Conclusions and Future Work

We have demonstrated the effectiveness of CNNs for information retrieval from symbolically represented music. From our results, it is apparent that for our definitions of ’shallow’ and ’deep’ CNNs, the ’shallow’ ones are most suited for the task at hand. We plan to further explore this idea, using network architecture search to find a good baseline network and similarly to [45] find an efficient way to scale up neural networks for MIDI classification tasks.

In addition, even though ’MuSeRe’ networks performed poorly when compared to ’Sequence’ networks in most cases, it is interesting that for the smallest models and shortest input lengths ’MuSeRe’ models tended to outperform ’Sequence’ ones. In our experiments, we used simple tree representations, which do not hold a lot of musical significance. In the future, we will incorporate more musically meaningful tree representations of music that have been proposed in literature over the years. This includes utilizing audio alongside symbolic representations for a hybrid approach for the genre recognition task.

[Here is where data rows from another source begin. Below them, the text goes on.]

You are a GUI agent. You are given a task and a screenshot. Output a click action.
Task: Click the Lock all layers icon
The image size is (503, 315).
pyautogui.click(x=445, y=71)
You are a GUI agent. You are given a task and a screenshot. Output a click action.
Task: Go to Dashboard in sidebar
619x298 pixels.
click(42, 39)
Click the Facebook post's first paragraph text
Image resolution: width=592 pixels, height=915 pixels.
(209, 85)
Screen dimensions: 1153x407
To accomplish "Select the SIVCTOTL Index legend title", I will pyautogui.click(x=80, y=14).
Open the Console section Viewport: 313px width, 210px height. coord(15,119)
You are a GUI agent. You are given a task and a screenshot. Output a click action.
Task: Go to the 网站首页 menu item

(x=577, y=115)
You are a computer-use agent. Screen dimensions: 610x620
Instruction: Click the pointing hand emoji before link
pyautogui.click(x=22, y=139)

Furthermore, increasing input sequence length effectively reduces the number of (non-overlapping) sequences in the dataset while network size increases, which makes models more prone to overfitting. This is hinted at when comparing models trained on sequences of 1024 samples and those trained on sequences of 2048 samples. For future work, we will explore ways in which our networks will dynamically accept multiple different sequence lengths and will be fed entire MIDI files instead of fixed length sequences.

In addition, even though we used one of the largest available MIDI genre annotated datasets for training and evaluating our models, the dataset is by no means representative of all available music and suffers from poor class balance. For future work, we plan to augment our dataset by including files from other sources, such as the redditFootnote 4 MIDI dataset and automatically acquire additional labels and annotations from online sources such as The Echo NestFootnote 5 and Spotify APIs.

Moreover, music genres themselves are part of a complex domain with hierarchical structures and different relationships between elements, such as sub-genres, fusions of genres, etc. Utilizing these relationships could lead to more robust genre recognition, similarly to how utilizing relationships between chords by Carsault et al. in [3] improved performance for chord recognition.

Finally, we gained insights about what the best performing CNN has learned by adapting post hoc explainability methods to our domain of symbolic music. Such methods could be used to guide future network design, especially since NAS is very expensive computationally; however, more work needs to be done for explainability in the symbolic music domain. Specifically, we believe that it would be useful to generate audible explanations, in addition to explanations based on terms from music-theory, in order to get a better understanding of black-box models which act on symbolic music.